18 Voilà pourquoi l’enseignement de l’immortalité de l’âme prévaut dans la plupart des Églises de la chrétienté. Cela a amené un auteur américain à écrire : “ En fait, pour la grande majorité de nos semblables, la religion est synonyme d’immortalité, et de rien d’autre. Dieu est à l’origine de l’immortalité. ”
L’immortalité et l’islam
19. Quand l’islam fut-il fondé, et par qui ?
19 L’islam prit naissance quand Mouḥammad fut appelé à devenir prophète vers l’âge de 40 ans. Les musulmans pensent d’ordinaire qu’il reçut des révélations sur une période de 20 à 23 ans, depuis environ 610 de n. è. jusqu’à sa mort en 632 de n. è. Ces révélations sont reproduites dans le Coran, le livre saint des musulmans. À l’époque où l’islam vint à l’existence, le judaïsme et la chrétienté étaient pénétrés du concept platonicien de l’âme.
20, 21. Que croient les musulmans sur l’au-delà ?
20 Les musulmans croient que leur foi est l’aboutissement des révélations transmises aux Hébreux et aux chrétiens fidèles du passé. Le Coran cite et les Écritures hébraïques et les Écritures grecques. Cependant, il diffère d’elles pour ce qui est de l’enseignement relatif à l’immortalité de l’âme. Le Coran enseigne que l’homme a une âme qui continue de vivre après la mort. Il parle aussi d’une résurrection des morts, d’un jour de jugement et de la destinée finale de l’âme : soit la vie dans un jardin paradisiaque au ciel, soit la punition dans un enfer brûlant.
21 Les musulmans croient que l’âme d’un mort va dans le barzakh, ou “ barrière ”, “ le monde qui sépare l’heure de la mort de celle de la résurrection ”. (Sourate 23:99, 100, Le Saint Coran, note.) L’âme y reste consciente et endure ce qu’on appelle le “ châtiment de la tombe ” si la personne était méchante, ou jouit de la félicité si elle a été fidèle. Les fidèles doivent quand même subir quelques tourments en raison des péchés, si rares soient-ils, qu’ils ont commis durant leur vie. Le jour du jugement, chacun affronte sa destinée éternelle, ce qui met un terme à cet état intermédiaire.
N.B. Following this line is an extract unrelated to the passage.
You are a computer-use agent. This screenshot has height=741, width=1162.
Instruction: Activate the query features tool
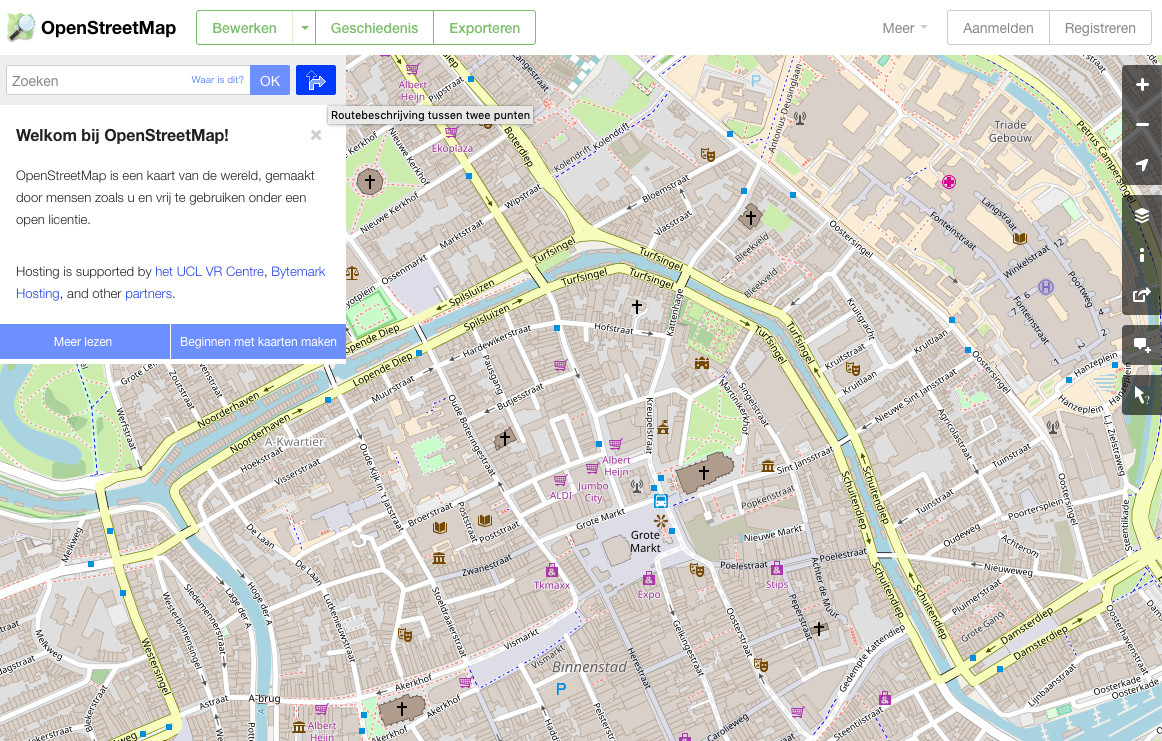(1142, 395)
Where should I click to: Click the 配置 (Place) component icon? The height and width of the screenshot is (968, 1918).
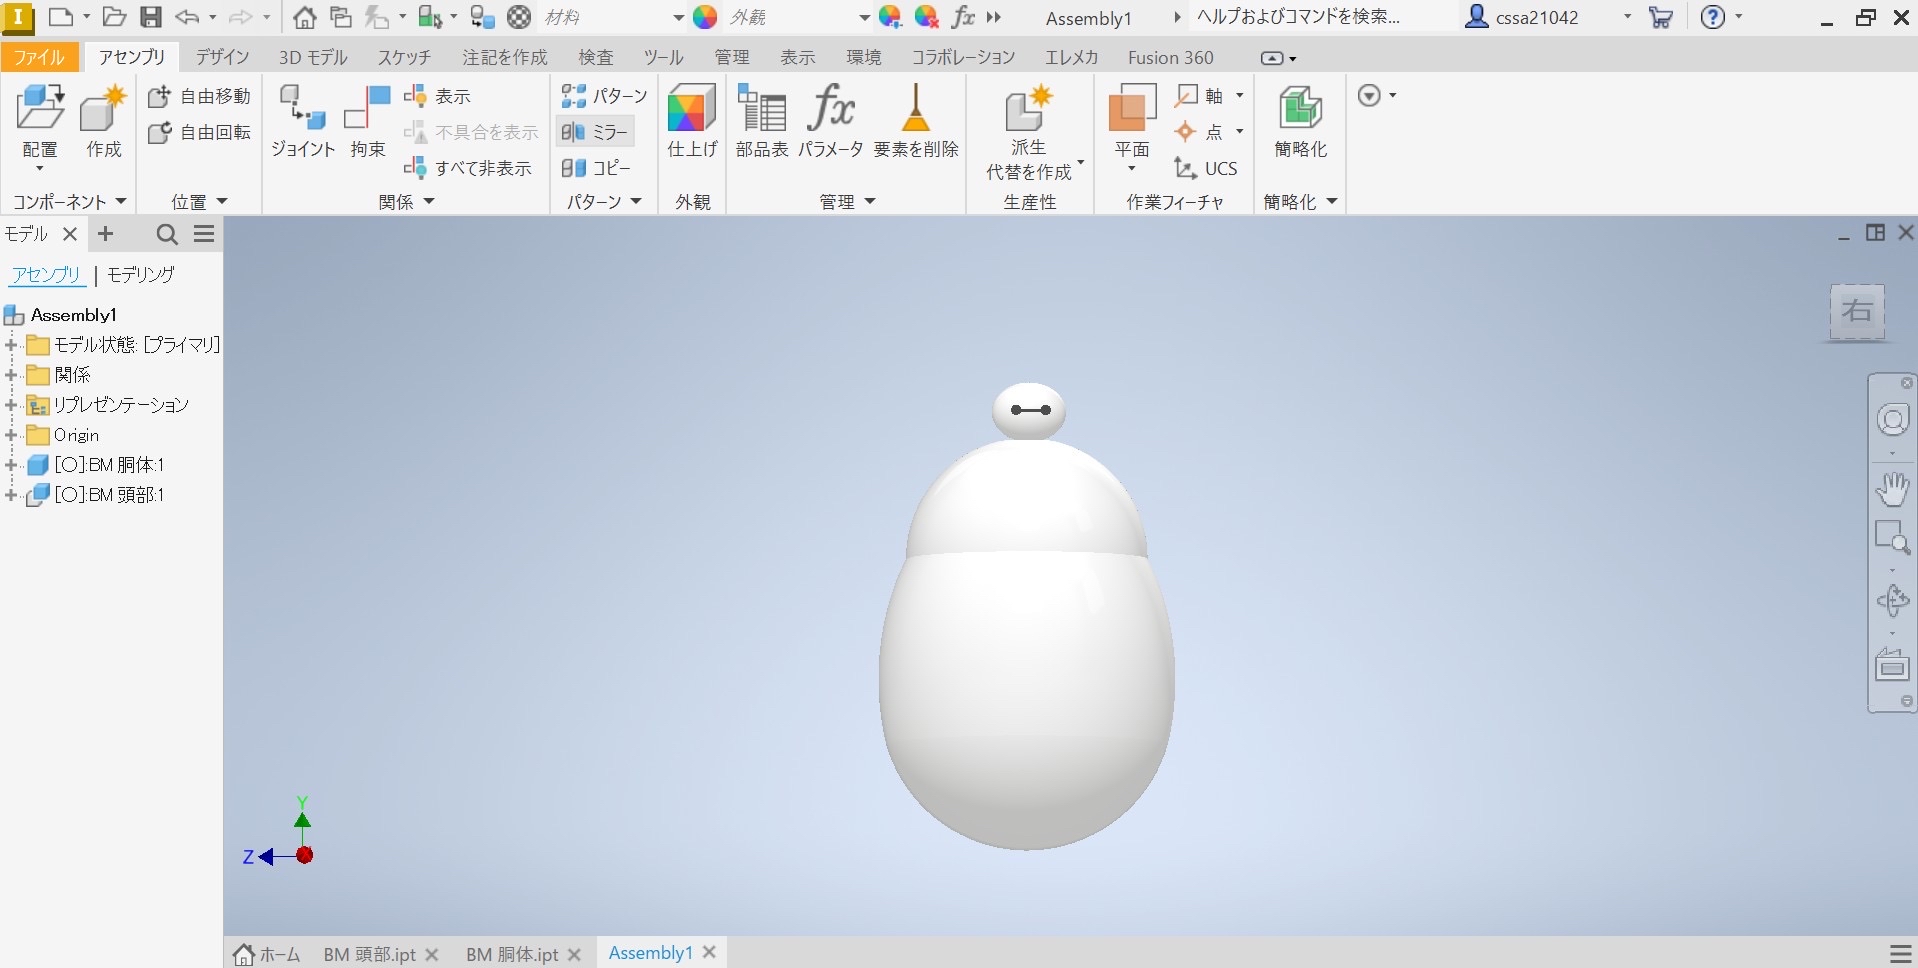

22. Quelles théories différentes des philosophes arabes ont-ils avancées en rapport avec la destinée de l’âme ?
22 La notion d’immortalité de l’âme est apparue dans le judaïsme et la chrétienté sous l’influence platonicienne, mais ce concept a été établi dans l’islam dès ses débuts. Cela ne veut pas dire que les érudits arabes n’ont pas cherché à synthétiser les enseignements islamiques et la philosophie grecque. En réalité, le monde arabe a fortement été influencé par l’œuvre d’Aristote. Et des savants arabes connus, comme Avicenne et Averroès, ont construit sur la pensée aristotélicienne. Toutefois, en voulant concilier la pensée grecque avec l’enseignement musulman sur l’âme, ils ont élaboré des théories différentes. Par exemple, Avicenne disait que l’âme d’une personne est immortelle. Averroès était d’avis contraire. Malgré ces opinions, l’immortalité de l’âme demeure une croyance des musulmans.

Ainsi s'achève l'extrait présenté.